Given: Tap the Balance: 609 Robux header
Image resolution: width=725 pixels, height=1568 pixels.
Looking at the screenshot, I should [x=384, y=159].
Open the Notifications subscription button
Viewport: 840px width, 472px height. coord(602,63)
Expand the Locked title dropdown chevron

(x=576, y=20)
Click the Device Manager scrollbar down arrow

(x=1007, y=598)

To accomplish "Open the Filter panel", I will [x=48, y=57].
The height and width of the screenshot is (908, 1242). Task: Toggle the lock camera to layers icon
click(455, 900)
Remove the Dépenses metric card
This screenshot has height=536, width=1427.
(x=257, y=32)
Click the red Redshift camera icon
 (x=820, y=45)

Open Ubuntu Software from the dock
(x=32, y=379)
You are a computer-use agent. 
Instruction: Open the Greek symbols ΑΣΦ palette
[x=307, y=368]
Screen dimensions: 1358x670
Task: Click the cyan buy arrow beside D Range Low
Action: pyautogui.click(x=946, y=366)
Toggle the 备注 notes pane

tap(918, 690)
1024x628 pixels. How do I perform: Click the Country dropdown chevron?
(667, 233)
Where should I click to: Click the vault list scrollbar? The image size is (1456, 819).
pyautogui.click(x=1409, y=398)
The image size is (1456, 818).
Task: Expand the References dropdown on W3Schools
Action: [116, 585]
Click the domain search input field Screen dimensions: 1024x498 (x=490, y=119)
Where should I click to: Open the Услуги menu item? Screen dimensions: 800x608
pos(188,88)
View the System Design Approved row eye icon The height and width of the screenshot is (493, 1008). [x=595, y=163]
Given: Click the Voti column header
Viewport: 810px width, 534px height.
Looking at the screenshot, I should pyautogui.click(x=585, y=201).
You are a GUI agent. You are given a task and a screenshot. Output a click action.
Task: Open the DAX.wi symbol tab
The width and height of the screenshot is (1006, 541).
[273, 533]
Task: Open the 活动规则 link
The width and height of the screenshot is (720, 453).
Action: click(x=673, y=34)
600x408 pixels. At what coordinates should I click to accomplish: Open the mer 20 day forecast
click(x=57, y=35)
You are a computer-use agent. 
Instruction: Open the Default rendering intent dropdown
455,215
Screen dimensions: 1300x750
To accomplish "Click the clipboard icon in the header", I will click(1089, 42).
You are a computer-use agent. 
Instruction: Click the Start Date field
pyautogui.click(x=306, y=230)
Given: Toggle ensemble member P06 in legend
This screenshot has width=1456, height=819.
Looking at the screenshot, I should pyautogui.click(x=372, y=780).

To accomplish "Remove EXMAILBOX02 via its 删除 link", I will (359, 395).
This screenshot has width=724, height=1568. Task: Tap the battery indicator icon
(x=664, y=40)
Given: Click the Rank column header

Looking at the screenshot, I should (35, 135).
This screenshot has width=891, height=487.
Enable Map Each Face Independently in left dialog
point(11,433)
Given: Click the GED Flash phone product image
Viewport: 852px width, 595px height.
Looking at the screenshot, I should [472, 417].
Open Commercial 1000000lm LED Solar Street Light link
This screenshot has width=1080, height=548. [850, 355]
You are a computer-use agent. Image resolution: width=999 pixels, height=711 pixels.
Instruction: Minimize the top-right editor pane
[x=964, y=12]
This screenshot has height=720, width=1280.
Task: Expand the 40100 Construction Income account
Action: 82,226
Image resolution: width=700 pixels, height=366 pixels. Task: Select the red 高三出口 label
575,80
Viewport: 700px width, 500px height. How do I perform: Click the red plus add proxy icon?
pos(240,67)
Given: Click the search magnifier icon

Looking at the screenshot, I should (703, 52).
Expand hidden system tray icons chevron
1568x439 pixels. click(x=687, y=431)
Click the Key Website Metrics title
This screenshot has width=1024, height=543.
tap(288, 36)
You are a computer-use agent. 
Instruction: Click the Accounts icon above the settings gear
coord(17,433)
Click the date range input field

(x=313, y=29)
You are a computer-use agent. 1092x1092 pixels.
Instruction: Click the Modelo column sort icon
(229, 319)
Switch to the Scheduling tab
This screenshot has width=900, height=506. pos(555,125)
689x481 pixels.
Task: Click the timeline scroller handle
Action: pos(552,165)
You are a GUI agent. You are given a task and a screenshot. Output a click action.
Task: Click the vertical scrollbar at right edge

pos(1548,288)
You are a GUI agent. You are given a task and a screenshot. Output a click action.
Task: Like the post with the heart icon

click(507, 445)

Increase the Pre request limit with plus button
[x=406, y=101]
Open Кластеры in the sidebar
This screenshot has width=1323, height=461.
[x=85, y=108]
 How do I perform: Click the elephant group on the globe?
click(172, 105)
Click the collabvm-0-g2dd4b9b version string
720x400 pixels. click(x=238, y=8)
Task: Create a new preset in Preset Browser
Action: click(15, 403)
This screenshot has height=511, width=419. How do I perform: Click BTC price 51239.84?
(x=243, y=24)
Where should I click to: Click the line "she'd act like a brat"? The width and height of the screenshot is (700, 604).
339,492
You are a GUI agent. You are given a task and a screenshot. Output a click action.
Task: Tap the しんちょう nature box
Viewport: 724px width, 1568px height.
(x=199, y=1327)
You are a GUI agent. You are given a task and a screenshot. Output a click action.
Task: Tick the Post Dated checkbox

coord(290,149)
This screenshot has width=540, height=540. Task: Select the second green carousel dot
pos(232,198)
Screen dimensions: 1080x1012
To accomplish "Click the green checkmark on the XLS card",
---+---
Can you restate every record above word for word?

Given: Tap the Balance: 609 Robux header
Image resolution: width=725 pixels, height=1568 pixels.
Looking at the screenshot, I should [x=384, y=159].
Open the Notifications subscription button
Viewport: 840px width, 472px height. coord(602,63)
Expand the Locked title dropdown chevron

(x=576, y=20)
Click the Device Manager scrollbar down arrow

(x=1007, y=598)

To accomplish "Open the Filter panel", I will [x=48, y=57].
The height and width of the screenshot is (908, 1242). Task: Toggle the lock camera to layers icon
click(455, 900)
Remove the Dépenses metric card
This screenshot has height=536, width=1427.
(x=257, y=32)
Click the red Redshift camera icon
 (x=820, y=45)

Open Ubuntu Software from the dock
(x=32, y=379)
You are a computer-use agent. 
Instruction: Open the Greek symbols ΑΣΦ palette
[x=307, y=368]
Screen dimensions: 1358x670
Task: Click the cyan buy arrow beside D Range Low
Action: pyautogui.click(x=946, y=366)
Toggle the 备注 notes pane

tap(918, 690)
1024x628 pixels. How do I perform: Click the Country dropdown chevron?
(667, 233)
Where should I click to: Click the vault list scrollbar? The image size is (1456, 819).
pyautogui.click(x=1409, y=398)
The image size is (1456, 818).
Task: Expand the References dropdown on W3Schools
Action: [116, 585]
Click the domain search input field Screen dimensions: 1024x498 (x=490, y=119)
Where should I click to: Open the Услуги menu item? Screen dimensions: 800x608
pos(188,88)
View the System Design Approved row eye icon The height and width of the screenshot is (493, 1008). [x=595, y=163]
Given: Click the Voti column header
Viewport: 810px width, 534px height.
Looking at the screenshot, I should pyautogui.click(x=585, y=201).
You are a GUI agent. You are given a task and a screenshot. Output a click action.
Task: Open the DAX.wi symbol tab
The width and height of the screenshot is (1006, 541).
[273, 533]
Task: Open the 活动规则 link
The width and height of the screenshot is (720, 453).
Action: click(x=673, y=34)
600x408 pixels. At what coordinates should I click to accomplish: Open the mer 20 day forecast
click(x=57, y=35)
You are a computer-use agent. 
Instruction: Open the Default rendering intent dropdown
455,215
Screen dimensions: 1300x750
To accomplish "Click the clipboard icon in the header", I will click(1089, 42).
You are a computer-use agent. 
Instruction: Click the Start Date field
pyautogui.click(x=306, y=230)
Given: Toggle ensemble member P06 in legend
This screenshot has width=1456, height=819.
Looking at the screenshot, I should pyautogui.click(x=372, y=780).

To accomplish "Remove EXMAILBOX02 via its 删除 link", I will (359, 395).
This screenshot has width=724, height=1568. Task: Tap the battery indicator icon
(x=664, y=40)
Given: Click the Rank column header

Looking at the screenshot, I should (35, 135).
This screenshot has width=891, height=487.
Enable Map Each Face Independently in left dialog
point(11,433)
Given: Click the GED Flash phone product image
Viewport: 852px width, 595px height.
Looking at the screenshot, I should [472, 417].
Open Commercial 1000000lm LED Solar Street Light link
This screenshot has width=1080, height=548. [850, 355]
You are a computer-use agent. Image resolution: width=999 pixels, height=711 pixels.
Instruction: Minimize the top-right editor pane
[x=964, y=12]
This screenshot has height=720, width=1280.
Task: Expand the 40100 Construction Income account
Action: 82,226
Image resolution: width=700 pixels, height=366 pixels. Task: Select the red 高三出口 label
575,80
Viewport: 700px width, 500px height. How do I perform: Click the red plus add proxy icon?
pos(240,67)
Given: Click the search magnifier icon

Looking at the screenshot, I should (703, 52).
Expand hidden system tray icons chevron
1568x439 pixels. click(x=687, y=431)
Click the Key Website Metrics title
This screenshot has width=1024, height=543.
tap(288, 36)
You are a computer-use agent. 
Instruction: Click the Accounts icon above the settings gear
coord(17,433)
Click the date range input field

(x=313, y=29)
You are a computer-use agent. 1092x1092 pixels.
Instruction: Click the Modelo column sort icon
(229, 319)
Switch to the Scheduling tab
This screenshot has width=900, height=506. pos(555,125)
689x481 pixels.
Task: Click the timeline scroller handle
Action: pos(552,165)
You are a GUI agent. You are given a task and a screenshot. Output a click action.
Task: Click the vertical scrollbar at right edge

pos(1548,288)
You are a GUI agent. You are given a task and a screenshot. Output a click action.
Task: Like the post with the heart icon

click(507, 445)

Increase the Pre request limit with plus button
[x=406, y=101]
Open Кластеры in the sidebar
This screenshot has width=1323, height=461.
[x=85, y=108]
 How do I perform: Click the elephant group on the globe?
click(172, 105)
Click the collabvm-0-g2dd4b9b version string
720x400 pixels. click(x=238, y=8)
Task: Create a new preset in Preset Browser
Action: click(15, 403)
This screenshot has height=511, width=419. How do I perform: Click BTC price 51239.84?
(x=243, y=24)
Where should I click to: Click the line "she'd act like a brat"? The width and height of the screenshot is (700, 604).
339,492
You are a GUI agent. You are given a task and a screenshot. Output a click action.
Task: Tap the しんちょう nature box
Viewport: 724px width, 1568px height.
(x=199, y=1327)
You are a GUI agent. You are given a task and a screenshot. Output a click action.
Task: Tick the Post Dated checkbox

coord(290,149)
This screenshot has width=540, height=540. Task: Select the second green carousel dot
pos(232,198)
Screen dimensions: 1080x1012
To accomplish "Click the green checkmark on the XLS card",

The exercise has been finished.